O importante é que o eng. Guterres é apenas uma das inúmeras personalidades aflitas com o futuro coletivo que estes dias andam por Sharm el-Sheik. “Andam” é força de expressão: são conduzidos em automóveis altamente poluentes. E, ao invés de bicicletas, chegaram lá por via aérea. De facto, oitocentos jactos fretados ou regulares transportaram as sumidades que ocupam o seu precioso tempo a tentar salvar a Terra de irresponsáveis como nós. Não consegui verificar a habitual participação do reputado climatologista Leonardo DiCaprio, que talvez tenha ficado a refletir na matéria a bordo do seu iate, em cujo tanque cabem 460 mil litros de gasóleo limpinho. Em compensação, confirmam-se as presenças dos climatologistas Joe Biden, Emmanuel Macron, Ursula von der Leyen e Lula da Silva. E, pela televisão, vi com agrado o climatologista António Costa em animada cavaqueira com o climatologista Nicolás Maduro.

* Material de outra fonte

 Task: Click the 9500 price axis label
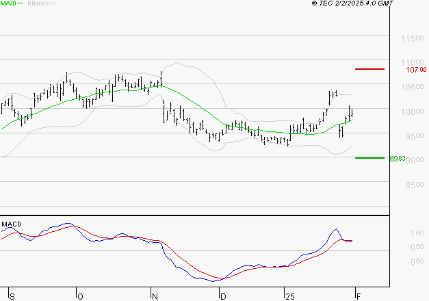click(x=415, y=136)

O prof. dr. Maduro é, aliás, um perito particularmente avançado na concretização dos objetivos confessos da Cimeira: anular as diferenças entre os países ricos e os países pobres. Na qualidade de déspota local, e na linha do déspota local anterior, a criatura provou que o petróleo não compensa e transformou a Venezuela numa das nações mais miseráveis de ambos os hemisférios. Com tamanho farol a iluminar, não tarda que todos os países sejam iguais – igualmente pobres. Assim haja vontade de pesar as consciências da ralé, punir-lhe os confortos e subtrair-lhe os rendimentos a título de taxas “verdes”. A julgar pelas intervenções na Cimeira, vontade de nos desgraçar não falta.

Notem que, ao longo do artigo, nem por uma vez desvalorizei a influência antropogênica nas alterações climáticas ou questionei a hecatombe que nos prometem desde há décadas. Não preciso: os participantes da Cimeira, que viajam de avião para nos proibir de conduzir o carro, fazem-no constantemente. Alguém acredita que aquela gente acredita no Armagedon com que, após o foie gras, enche a boquinha? Chamar-lhes hipócritas é um eufemismo idêntico a acusar Ted Bundy de misoginia. O clima não os interessa: interessa-lhes o poder. Estes encontros, e o respectivo folclore, são uma exibição de poder, idêntica à das festarolas em que, durante a Covid, as máscaras só eram utilizadas pela criadagem.

Como o vírus, agitar as variações da temperatura e da pluviosidade servem de teste à submissão das populações, que se desejam dóceis e prontas a abdicar da autonomia, da dignidade, da propriedade e da liberdade a troco de uma proteção postiça face a ameaças vagas. É para isso, testar-nos, que centenas de trapaceiros estão no Egipto. Não haverá maneira de os colar às pirâmides? Para sempre ou até ao fim do mundo, previsto para ontem.